The case law in Ontario appears to be settled: ongoing environmental remediation obligations may be reduced to monetary claims that can be compromised in CCAA proceedings only where the Province has already performed the remediation work and then advances a claim for reimbursement, or where it is sufficiently certain that the Province will do the work and then seek reimbursement.

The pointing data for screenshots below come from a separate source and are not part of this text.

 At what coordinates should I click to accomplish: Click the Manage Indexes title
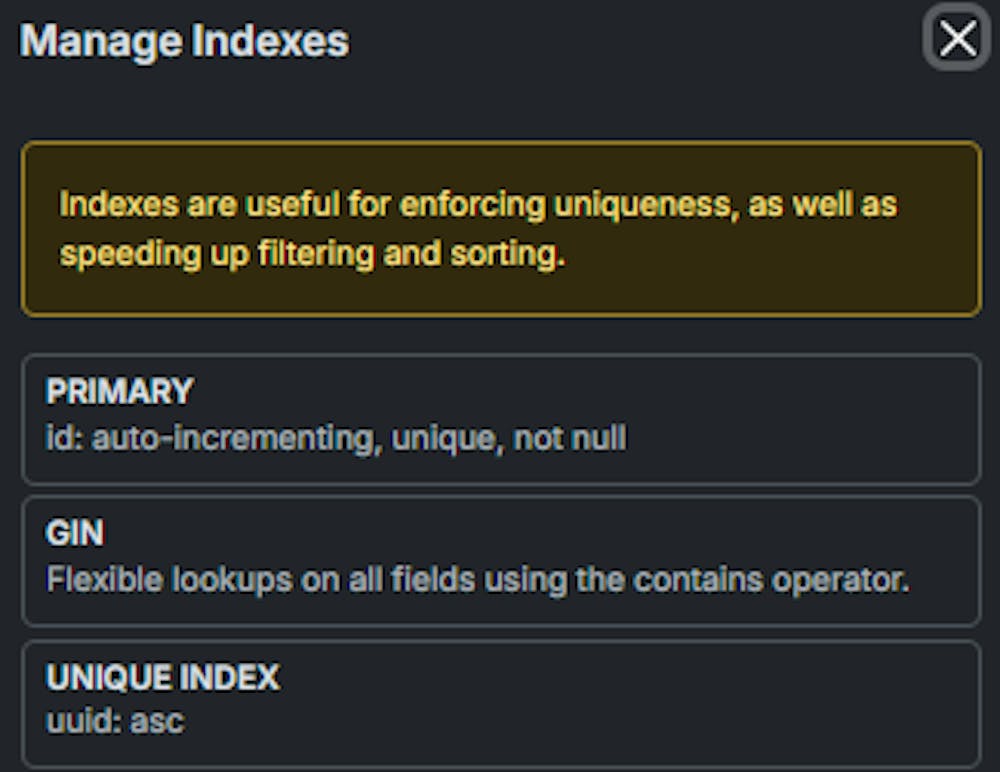pos(186,41)
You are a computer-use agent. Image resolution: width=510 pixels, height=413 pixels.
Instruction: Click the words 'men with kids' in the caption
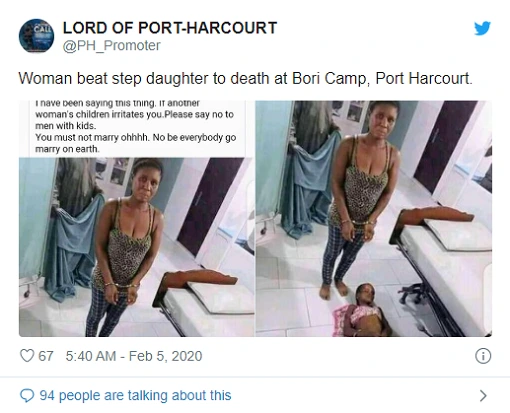[x=65, y=126]
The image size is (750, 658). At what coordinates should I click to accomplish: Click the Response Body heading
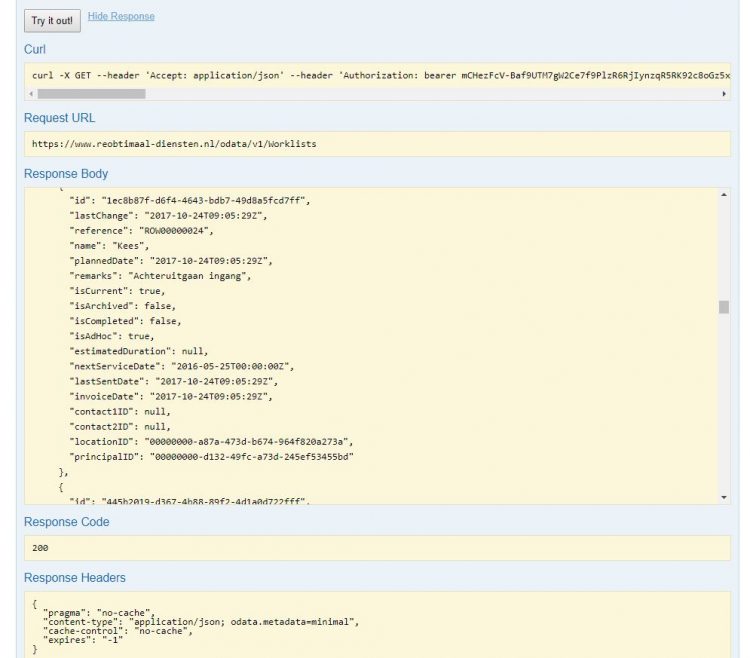pyautogui.click(x=66, y=174)
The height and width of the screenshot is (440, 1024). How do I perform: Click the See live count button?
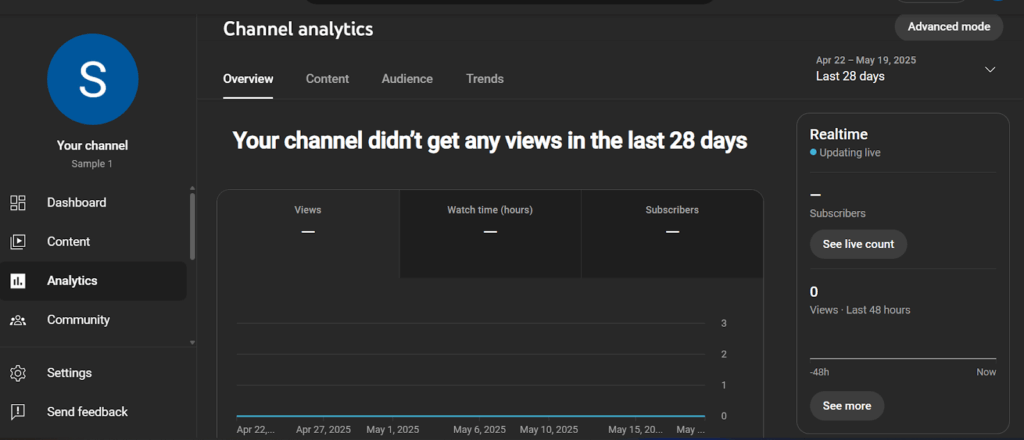(858, 244)
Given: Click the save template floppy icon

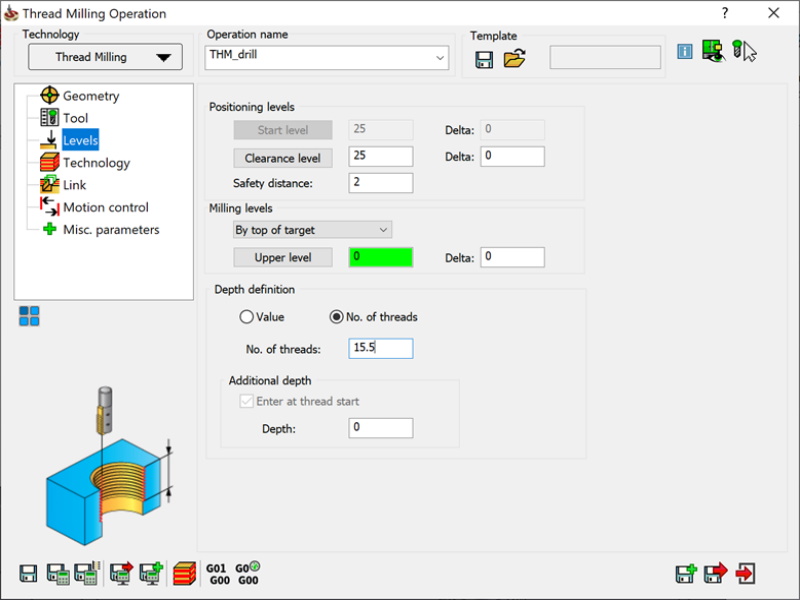Looking at the screenshot, I should click(x=485, y=59).
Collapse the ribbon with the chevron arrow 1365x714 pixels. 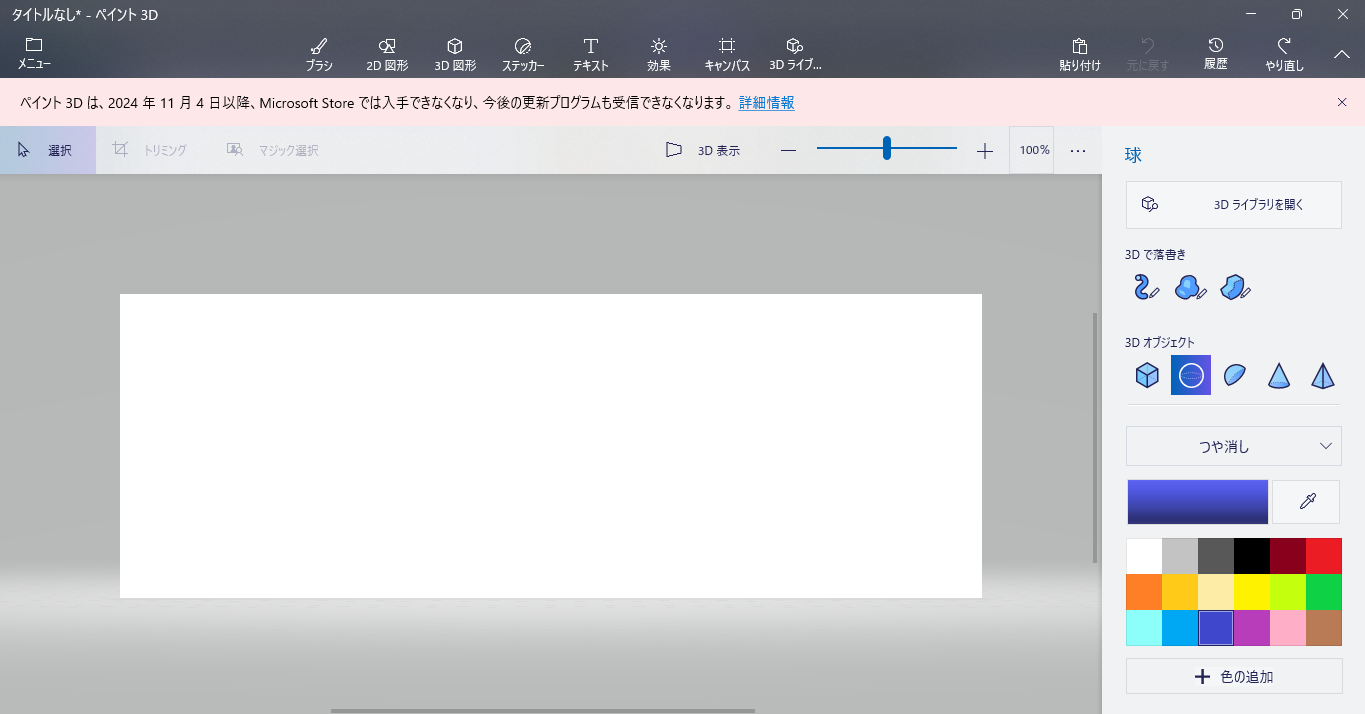[1341, 54]
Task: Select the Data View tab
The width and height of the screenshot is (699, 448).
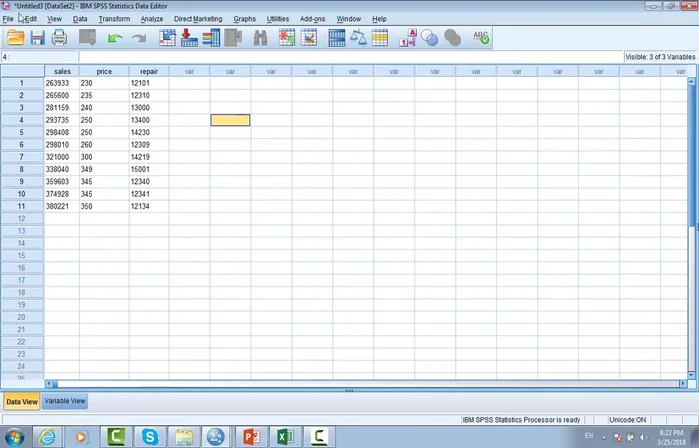Action: click(x=22, y=401)
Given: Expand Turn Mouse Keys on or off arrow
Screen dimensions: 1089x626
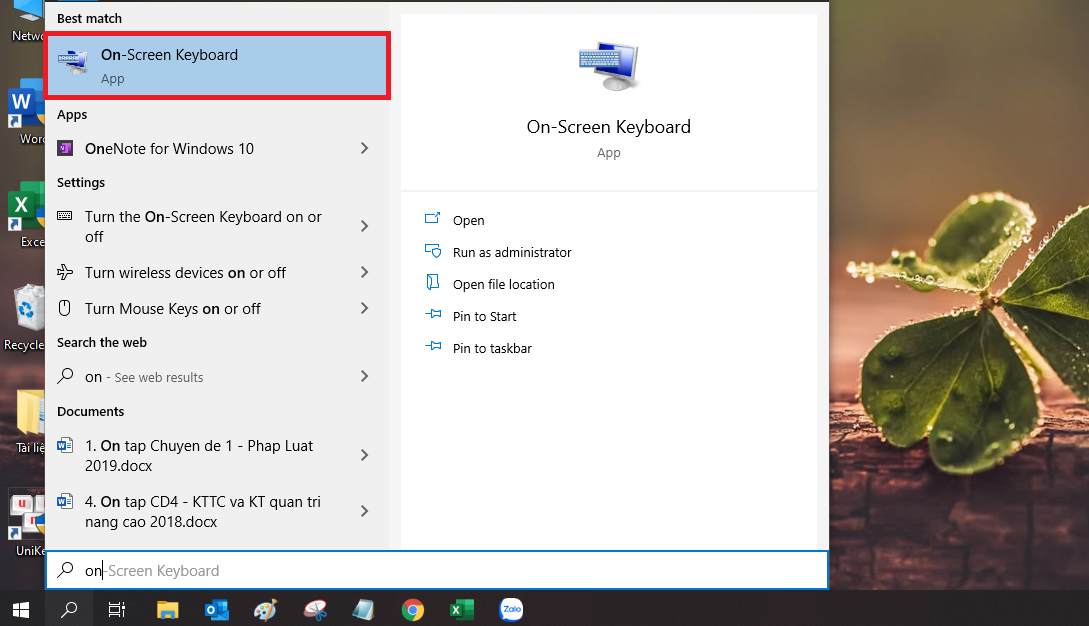Looking at the screenshot, I should click(x=364, y=308).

Under the CCAA, MOE orders that have become provable claims will be paid in accordance with the priority under the CCAA and can be compromised. The MOE does not have priority with respect to the debtors’ assets. On the other hand, MOE orders that have not become provable claims are not subject to the rules and requirements of the CCAA and, in those circumstances, the MOE enjoys priority over the debtors’ assets.

  1. BIA

Under the Bankruptcy and Insolvency Act6 (the “BIA”), MOE orders that become provable claims will be paid in accordance with their priority under that statute. Unlike the CCAA, however, the BIA imposes a timing restriction on claims: subsection 121(1) of the BIA requires claims to be founded on an obligation that was incurred before the date of bankruptcy. Given the challenges of identifying the date on which environmental damage occurs, the BIA lacks the temporal flexibility of the CCAA that is needed to establish environmental claims.

  1. Directors’ Liability

The directors and officers of insolvent companies that contaminate the environment are not immune from liability. The MOE held the former directors and officers of Northstar (the “Former Directors”) responsible for the environmental damage caused by Northstar, even though much of the contamination occurred prior to the tenure of any of the Former Directors named in the order.

On October 21, 2012, the MOE issued a remediation order against the Former Directors alleging that they had management and control of the Cambridge site and the related remediation systems. After an unsuccessful appeal of the MOE order, immediate liability was imposed on the Former Directors. On October 28, 2013, the Ontario Environmental Review Tribunal accepted the Minutes of Settlement between the MOE and the Former Directors. The Former Directors agreed to pay $4,750,000 to the MOE in exchange for the withdrawal of the MOE order that had imposed liability on the Former Directors for the remediation of the Cambridge site.

The MOE has shown a clear willingness to hold directors and officers liable in cases where a company is unable to finance the remediation costs. Directors and officers may be held liable for environmental contamination, regardless of whether they were directly involved in the contaminating activities. It would be prudent for directors and officers to ensure they are properly insured against such liabilities. Nevertheless, it remains to be seen whether these recent decisions will dissuade talented individuals from serving as directors or officers of organizations.